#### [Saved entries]

--- --- ---

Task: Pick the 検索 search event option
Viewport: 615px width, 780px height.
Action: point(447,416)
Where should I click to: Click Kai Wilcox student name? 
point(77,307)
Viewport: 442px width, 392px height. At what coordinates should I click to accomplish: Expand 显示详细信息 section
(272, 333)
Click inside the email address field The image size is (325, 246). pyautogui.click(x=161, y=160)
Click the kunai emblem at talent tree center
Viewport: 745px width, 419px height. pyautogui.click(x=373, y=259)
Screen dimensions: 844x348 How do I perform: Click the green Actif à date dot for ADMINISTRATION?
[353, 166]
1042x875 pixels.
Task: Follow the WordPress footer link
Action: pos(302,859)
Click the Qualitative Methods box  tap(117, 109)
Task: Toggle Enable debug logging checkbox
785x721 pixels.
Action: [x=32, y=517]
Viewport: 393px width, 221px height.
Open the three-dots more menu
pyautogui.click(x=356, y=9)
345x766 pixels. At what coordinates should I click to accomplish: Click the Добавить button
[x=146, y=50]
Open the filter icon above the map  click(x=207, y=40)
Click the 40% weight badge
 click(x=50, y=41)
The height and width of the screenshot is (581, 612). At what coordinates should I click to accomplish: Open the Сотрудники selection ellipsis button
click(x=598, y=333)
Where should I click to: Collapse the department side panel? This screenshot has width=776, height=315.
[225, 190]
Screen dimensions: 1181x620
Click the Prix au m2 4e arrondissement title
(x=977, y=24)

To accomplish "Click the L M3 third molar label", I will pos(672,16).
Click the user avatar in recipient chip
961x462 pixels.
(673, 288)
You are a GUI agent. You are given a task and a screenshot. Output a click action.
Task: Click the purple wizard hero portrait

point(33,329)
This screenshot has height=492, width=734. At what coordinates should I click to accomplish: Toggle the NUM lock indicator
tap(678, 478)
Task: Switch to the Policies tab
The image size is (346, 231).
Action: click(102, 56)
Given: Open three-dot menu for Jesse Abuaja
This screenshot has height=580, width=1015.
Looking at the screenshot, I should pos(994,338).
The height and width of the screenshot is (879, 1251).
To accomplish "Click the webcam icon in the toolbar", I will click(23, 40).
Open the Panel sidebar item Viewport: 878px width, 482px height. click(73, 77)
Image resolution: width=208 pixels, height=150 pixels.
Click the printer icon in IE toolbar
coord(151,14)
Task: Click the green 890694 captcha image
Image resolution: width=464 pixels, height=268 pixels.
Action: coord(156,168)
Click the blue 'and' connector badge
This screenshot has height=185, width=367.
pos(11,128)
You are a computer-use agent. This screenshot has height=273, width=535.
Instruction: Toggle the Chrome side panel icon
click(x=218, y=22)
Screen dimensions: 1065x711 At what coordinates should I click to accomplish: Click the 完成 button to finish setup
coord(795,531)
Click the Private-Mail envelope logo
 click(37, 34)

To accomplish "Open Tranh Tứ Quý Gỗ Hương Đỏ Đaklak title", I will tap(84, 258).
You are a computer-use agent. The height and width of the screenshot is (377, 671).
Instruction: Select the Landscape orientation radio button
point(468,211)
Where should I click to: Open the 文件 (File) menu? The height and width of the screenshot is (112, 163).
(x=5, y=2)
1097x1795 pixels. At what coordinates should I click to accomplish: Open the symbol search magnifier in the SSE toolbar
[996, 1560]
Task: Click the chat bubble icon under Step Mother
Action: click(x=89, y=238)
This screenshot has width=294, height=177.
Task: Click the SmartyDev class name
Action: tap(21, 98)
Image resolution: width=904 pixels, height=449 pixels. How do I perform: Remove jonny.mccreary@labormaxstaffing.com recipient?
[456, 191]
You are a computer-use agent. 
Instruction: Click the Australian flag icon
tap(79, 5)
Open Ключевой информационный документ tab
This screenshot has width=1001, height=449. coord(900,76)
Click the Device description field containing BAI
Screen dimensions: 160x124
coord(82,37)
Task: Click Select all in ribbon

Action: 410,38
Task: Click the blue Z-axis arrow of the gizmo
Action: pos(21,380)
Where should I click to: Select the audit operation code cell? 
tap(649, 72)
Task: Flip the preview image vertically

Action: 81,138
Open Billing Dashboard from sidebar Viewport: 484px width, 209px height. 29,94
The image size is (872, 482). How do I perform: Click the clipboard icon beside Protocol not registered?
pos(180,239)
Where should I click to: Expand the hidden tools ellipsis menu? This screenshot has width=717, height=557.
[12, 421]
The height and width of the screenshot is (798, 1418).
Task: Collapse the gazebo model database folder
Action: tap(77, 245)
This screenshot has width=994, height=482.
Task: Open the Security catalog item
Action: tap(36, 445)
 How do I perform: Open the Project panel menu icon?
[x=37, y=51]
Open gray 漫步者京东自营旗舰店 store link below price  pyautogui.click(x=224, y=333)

--- --- ---

#### [How to complete this task]
Answer with a number alone. It should equal the count of lines in the entries that hold "agent".

#### [Output below]
4